Noch bevor der Morgen graute war ich wach. Wie immer eigentlich. Man könnte meinen es lag daran, das alles ruhig und friedlich war zu dieser Stunde. Doch die Wahrheit war, auch nach all den Jahren Frieden konnte ich nicht schlafen. Die Nacht vorüber zu bringen war eine einzige Qual und ich war beinahe erleichtert, wenn ich es hinter mir hatte.

Grimmig sah ich mein Spiegelbild an. Bei meinem Anblick glaubte doch niemand das ich wirklich erst 42 war. Ich sah gut und gerne zehn Jahre älter aus. Woran mein Schlafmangel sicher nicht unschuldig war. Seufzend zog ich mich aus und trat unter die Dusche. Das kühle nass half mir mich etwas besser zu fühlen - wenn auch nicht sehr.

Die letzten Jahre waren merkwürdig. Ich war ein freier Mann. Doch es fühlte sich falsch an. Ich konnte damit nicht direkt umgehen. Ertrug die Umgebung nicht, mit all ihren Erinnerungen. Wollte nicht nach Hogwarts zurück - jedenfalls nicht so schnell. Ich wollte alleine sein, verarbeiten was geschehen war. Und darüber nachdenken was ich nun wollte. Hatte ich mir doch nie die Zeit genommen wirklich darüber nachzudenken. Damals war ich jung und dumm und gekränkt, geblendet von der Macht und den Möglichkeit, der Anerkennung. Er hatte mein Leben bestimmt. Und danach. Danach war es meine Lebensaufgabe auf den Jungen an Stelle Lilys aufzupassen - so, dass es keiner merkte.

Und dann vor fünf Jahren? War all das weg. Voldemort ein für allemal besiegt. Und der Junge in Sicherheit. Und er war so viel stärker, als viele geglaubt hatten.

Also stand ich da. Alleine. Und wusste nichts mit meinem Leben anzufangen. Ich war 37, fühlte mich aber deutlich älter. Erschöpft. Ausgesaugt. Und ich wollte weg.

Meine erste Station war Godric's Hollow gewesen. Nachts und alleine stand ich vor ihrem Grab. Bat sie um Verzeihung und hoffte sie hatte nun ihren Frieden, da Harry außer Gefahr war. Stumm bat ich sie um Rat. Um einen Hinweis, was ich nun machen sollte. Wo ich hingehen sollte. Was das Leben noch bereit hielt für jemanden wie mich.

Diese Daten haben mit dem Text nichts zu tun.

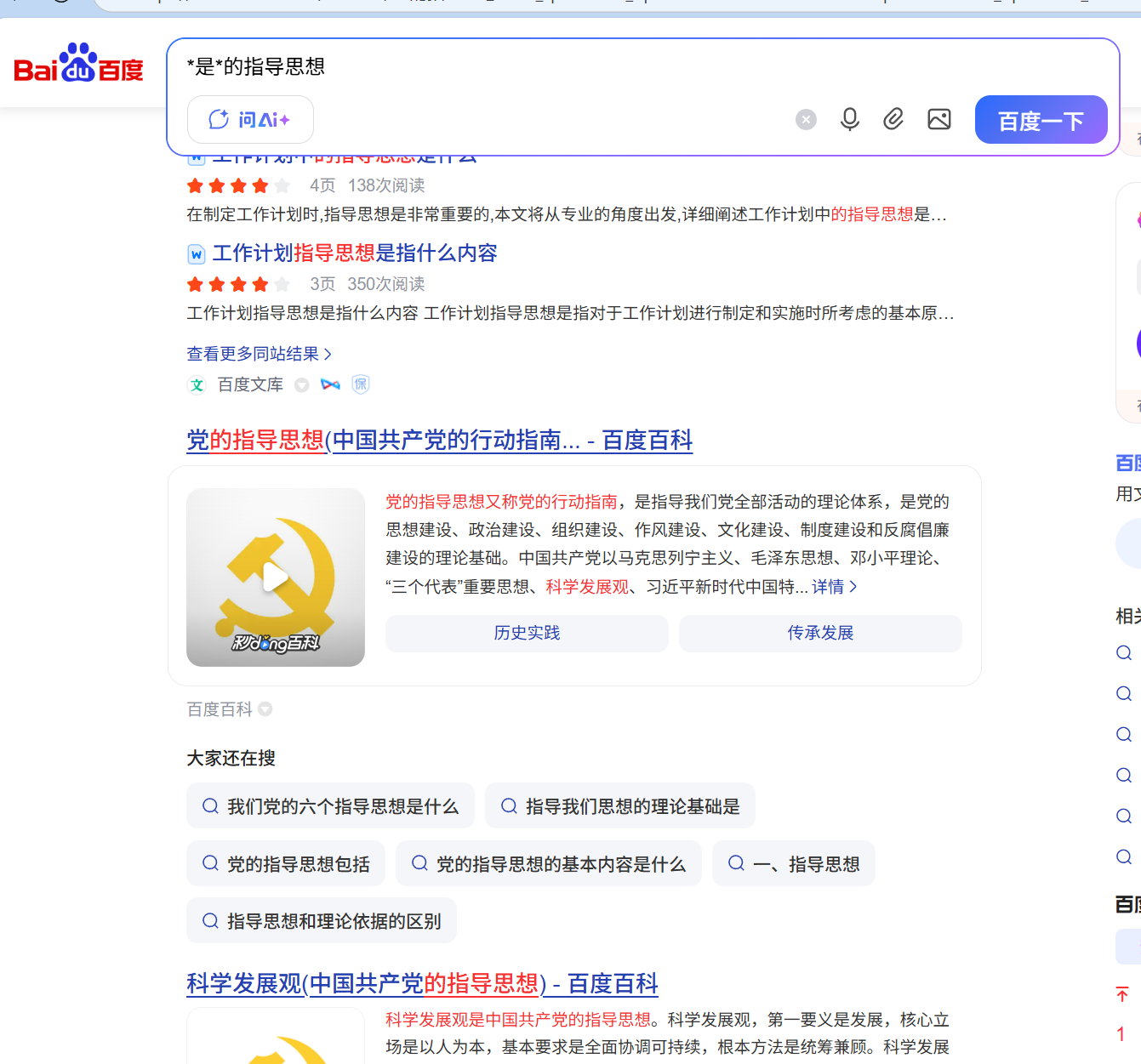The width and height of the screenshot is (1141, 1064).
Task: Click the 保 protection badge icon
Action: click(x=360, y=384)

Und bei all den Pflichten, all der Verantwortung, die ich mir aufgebürdet hatte. Bei der Fassade, die ich versucht hatte aufrecht zu erhalten. Da hatte ich eins vergessen: den Menschen, der mir am wichtigsten war, zu betrauern. Nie hatte ich mir die Zeit eingestanden sie einfach nur zu vermissen. Nie erlaubt wirklich Tränen zu vergießen. Für den Verlust der einzigen Frau, die ich je geliebt hatte. Den Verlust meiner besten Freundin. Also stand ich dort vor ihrem Grab und erlaubte mir das erste Mal seit ihrem Tod, zu trauern. Wie ein kleines Kind heulte ich. Sank nieder auf die Knie und wünschte ich hätte sie damals retten können. Und nicht das erste Mal hasste ich mein jüngeres Ich für seine Entscheidungen. Für seine Torheit. Für sein krankes Verlangen nach Anerkennung.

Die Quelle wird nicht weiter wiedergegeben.